→ **Exercise set**
[A] Reproduce word for word the part of the IKE and ESP text that begins at the words "And, I am not" and ends after the words "anything seen before.".
[B] Write the next part of the discussion of IKE and ESP, picking up right after its final sentence.

→ **Text extract**
- - -

IKE will not have this issue, as every single IKE frame will require
response, thus if the original initiator did not get IKE response to
his request when the attacker killed the connection, then it will
retransmit when it recreates the TCP session. This only really affects
ESP, not IKE.

Also in IKE the window size is quite often also 1.

And, I am not saying they should ignore the messages, I say they
should not consider the messages as fresh, meaning they should not
turn old traffic to that new TCP session until they see fresh message.

> > The attack is not very efficient, and there are most likely easier
> > ways to do similar attacks, but there might be some other tricks
> > people might invent if we leave this thing open. Thats why I think it
> > is better to close it by saying that it is not enough to have valid
> > ESP packet which is not replay, but it must be valid ESP packet which
> > have sequence number that is higher than anything seen before.
> 
> For IKE it'll make things worse.

And I was talking about ESP. Not IKE. For IKE there is no problem
there as there is always response, thus blackholes are detected. For
ESP there can be problems.

- - -

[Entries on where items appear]
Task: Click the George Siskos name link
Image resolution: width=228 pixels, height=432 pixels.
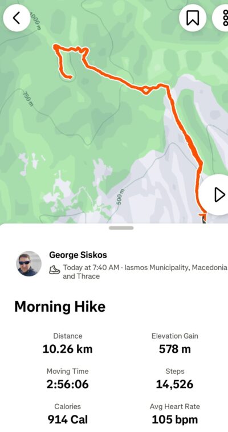Action: pyautogui.click(x=78, y=255)
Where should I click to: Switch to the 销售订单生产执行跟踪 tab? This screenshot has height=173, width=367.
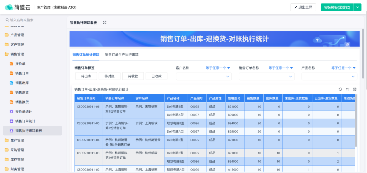[x=122, y=55]
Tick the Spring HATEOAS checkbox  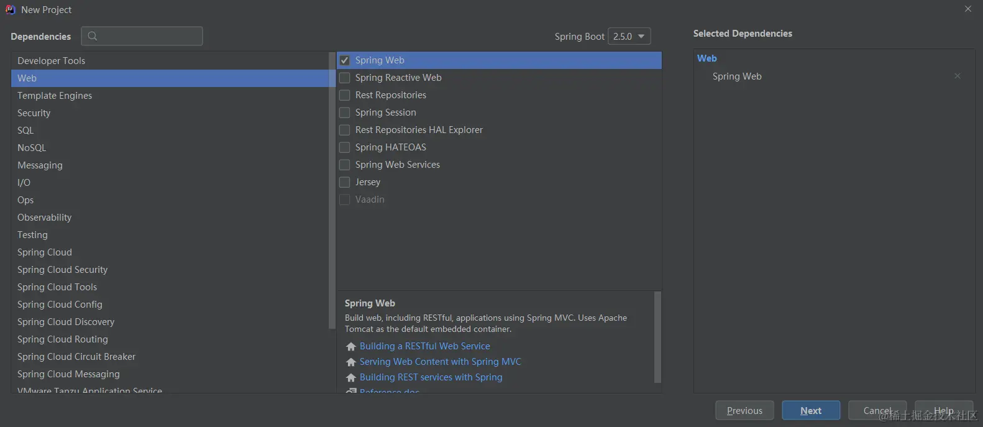pyautogui.click(x=345, y=147)
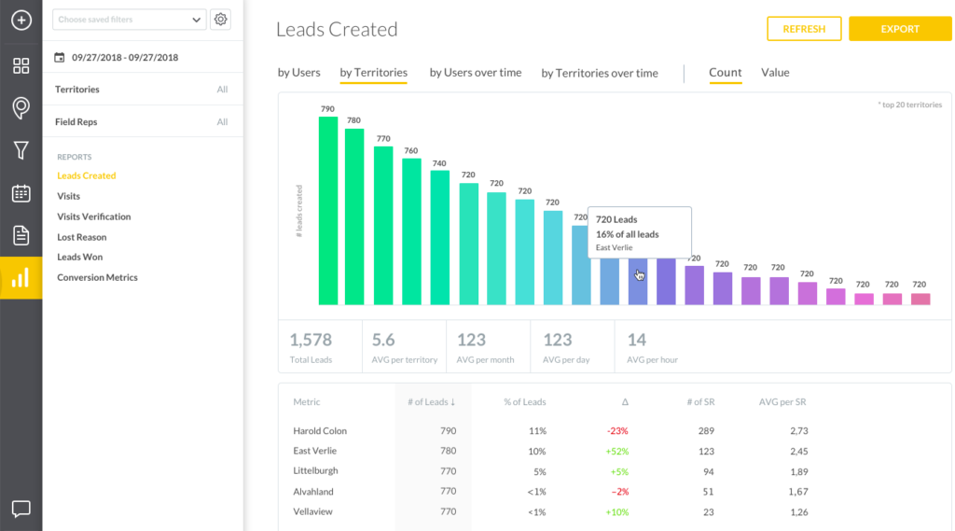Open the map pin location icon
This screenshot has height=531, width=955.
point(21,108)
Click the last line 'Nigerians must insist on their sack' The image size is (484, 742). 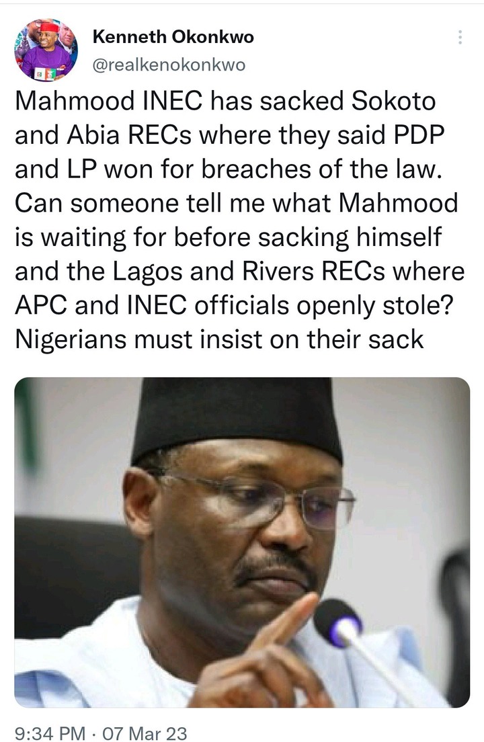coord(219,340)
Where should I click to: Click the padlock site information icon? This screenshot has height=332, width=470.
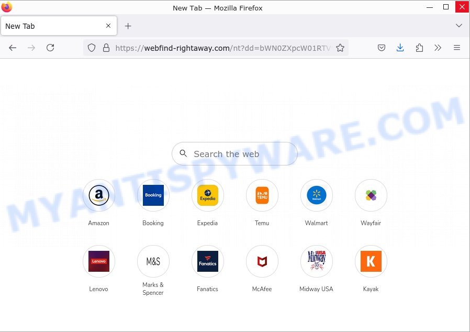106,48
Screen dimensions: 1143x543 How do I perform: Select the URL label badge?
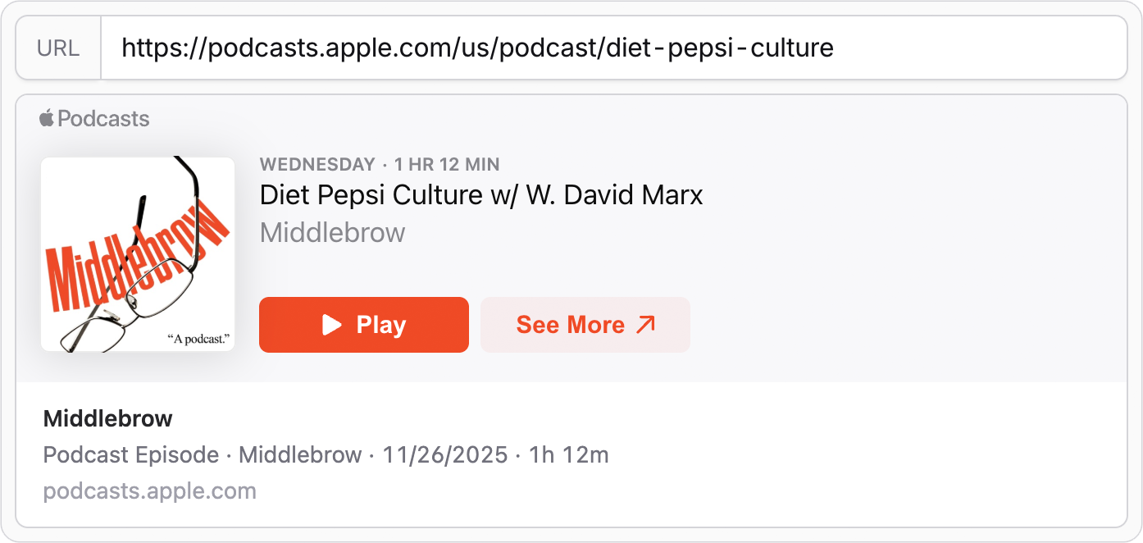point(58,48)
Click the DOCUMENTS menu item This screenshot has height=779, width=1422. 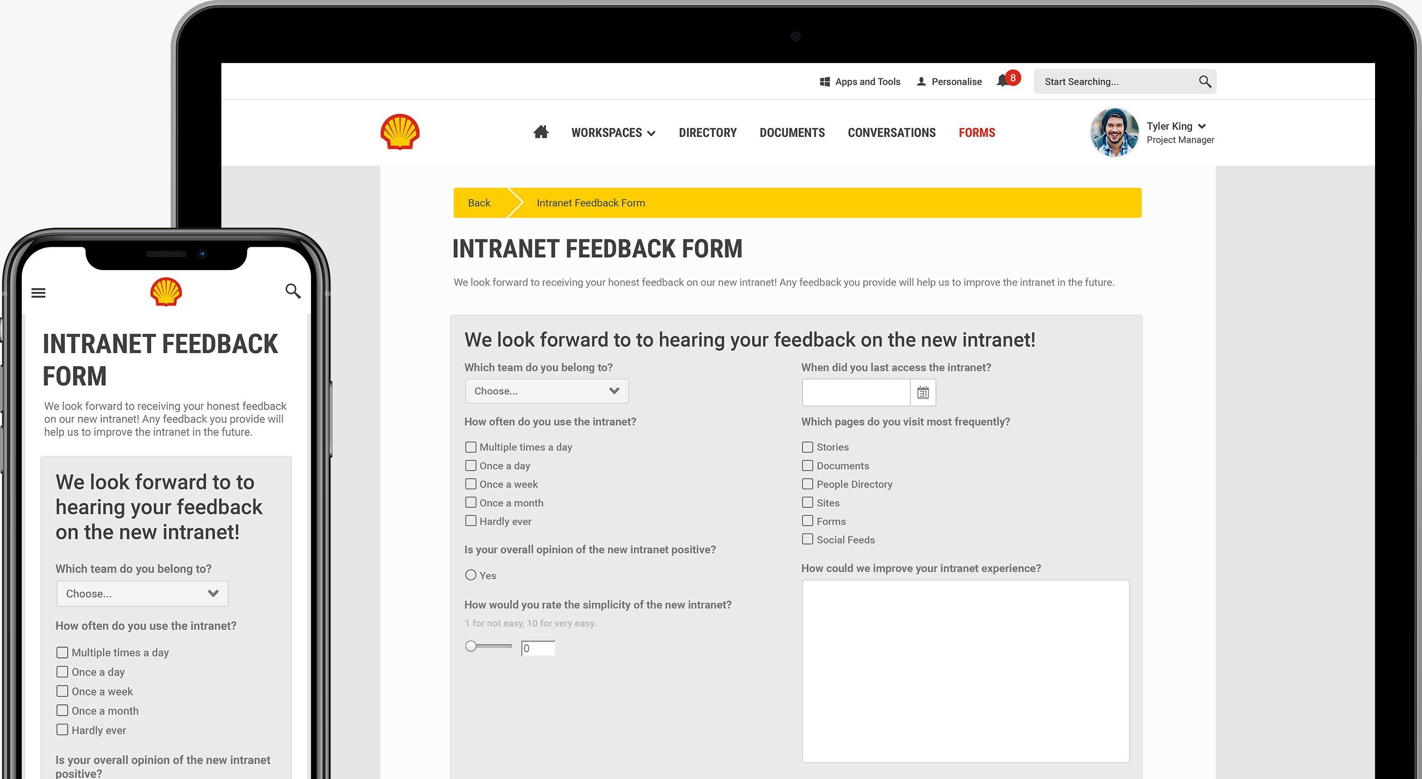(x=792, y=132)
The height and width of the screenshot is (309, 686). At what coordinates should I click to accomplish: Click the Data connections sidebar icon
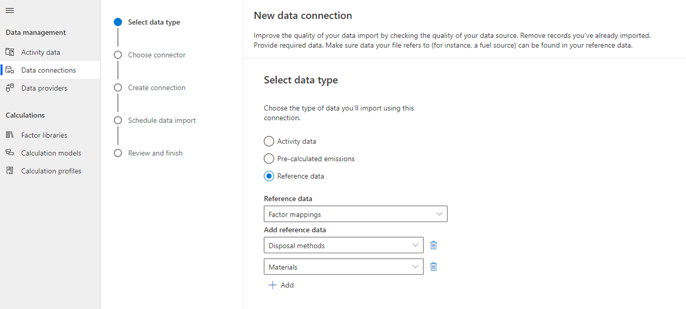(10, 70)
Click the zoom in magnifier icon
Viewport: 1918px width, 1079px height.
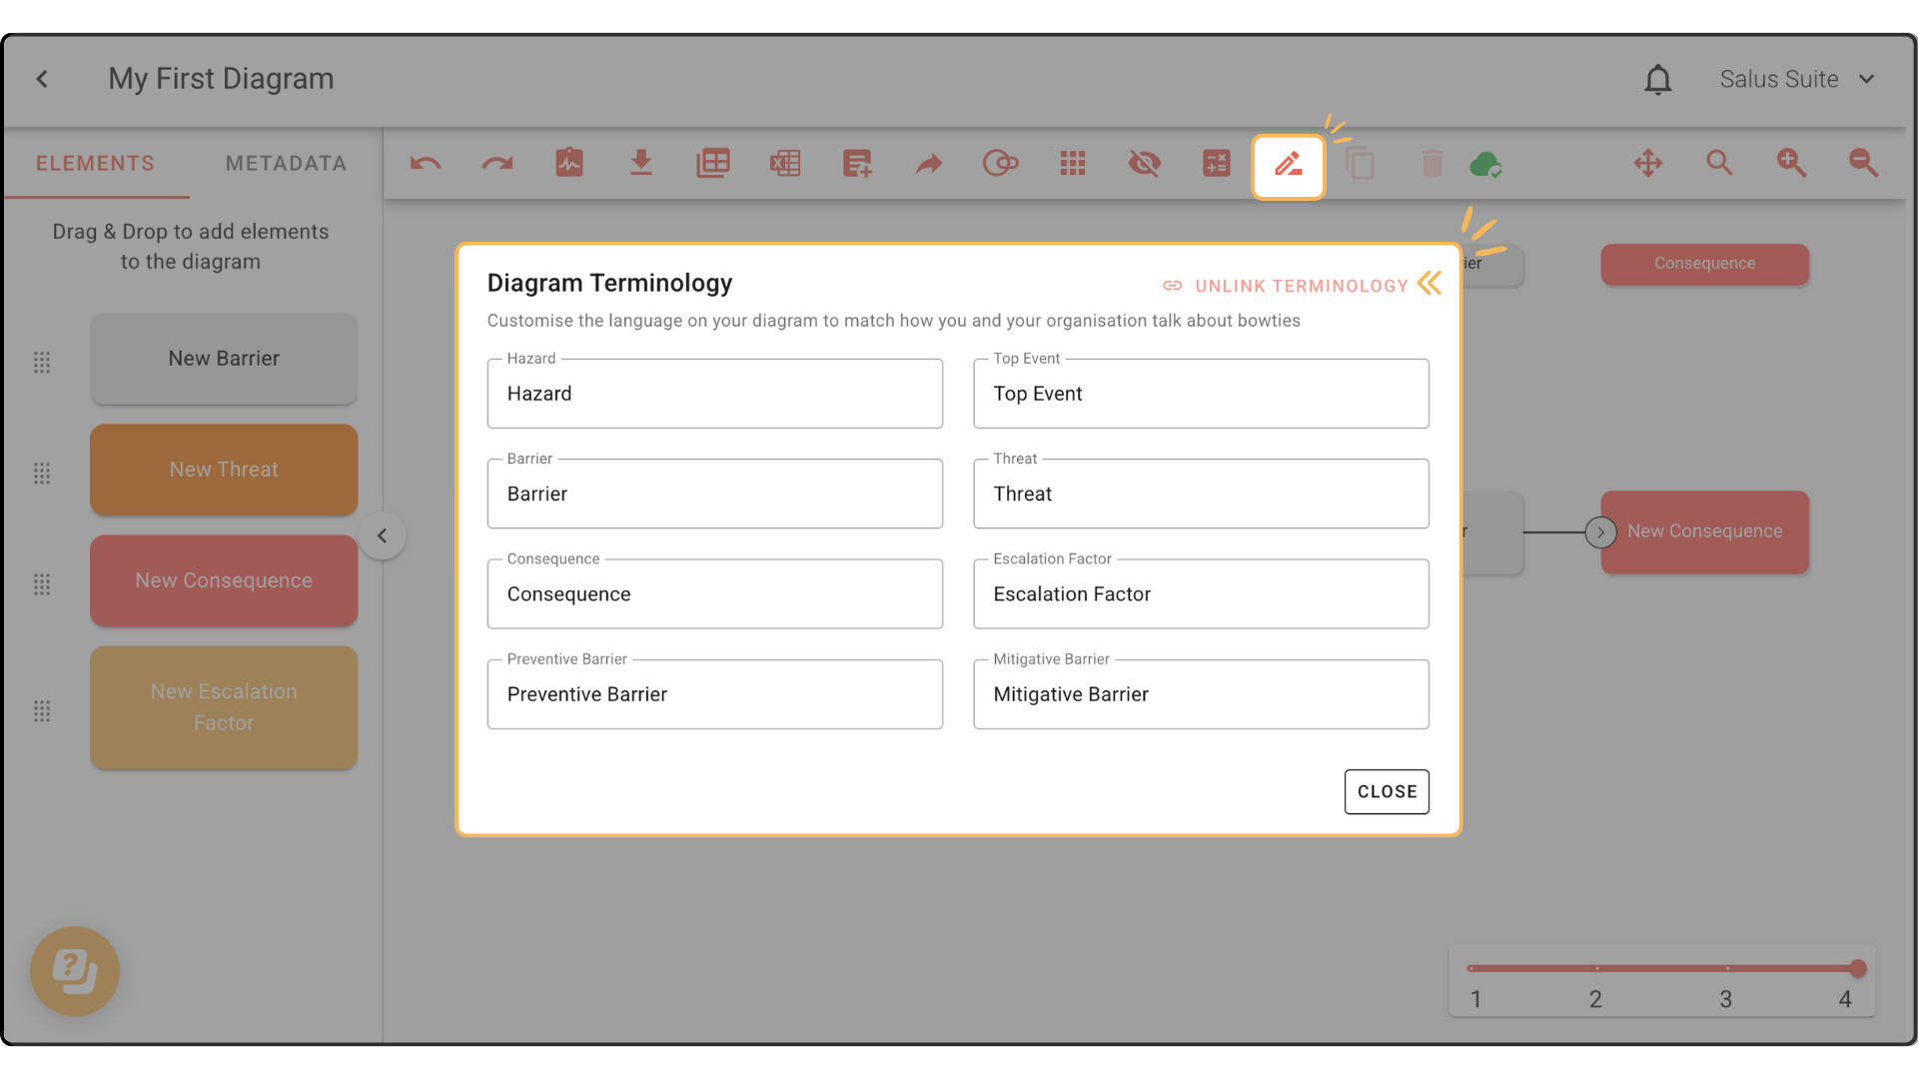[x=1791, y=163]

- - -

→ **Answers**
[A]
And, I am not saying they should ignore the messages, I say they
should not consider the messages as fresh, meaning they should not
turn old traffic to that new TCP session until they see fresh message.

> > The attack is not very efficient, and there are most likely easier
> > ways to do similar attacks, but there might be some other tricks
> > people might invent if we leave this thing open. Thats why I think it
> > is better to close it by saying that it is not enough to have valid
> > ESP packet which is not replay, but it must be valid ESP packet which
> > have sequence number that is higher than anything seen before.

[B]
> > One way of implementing that is to configure ESP replay window size to
> > be 1...
> 
> That's probably OK, since TCP will provide in-order delivery.
> However, that will further complicate implementations, because
> you'll need to be able to dynamically manipulate ESP window
> size in case the transport changes.
> 
> And IKE doesn't allow window to shrink, so we'll stick to 
> size = 1. Not a good idea.

Again, I do not think this is needed for IKE, I think it is needed for
ESP. With ESP it is possible for the attacker to redirect the packets
from the server to wrong address for long time, by just sending few
packets, and the situation might be fixed only after the original
initiator wonders where his packets are and starts to do corrective
actions. 

(and IKE window can shrink, as rekey resets the window size to 1).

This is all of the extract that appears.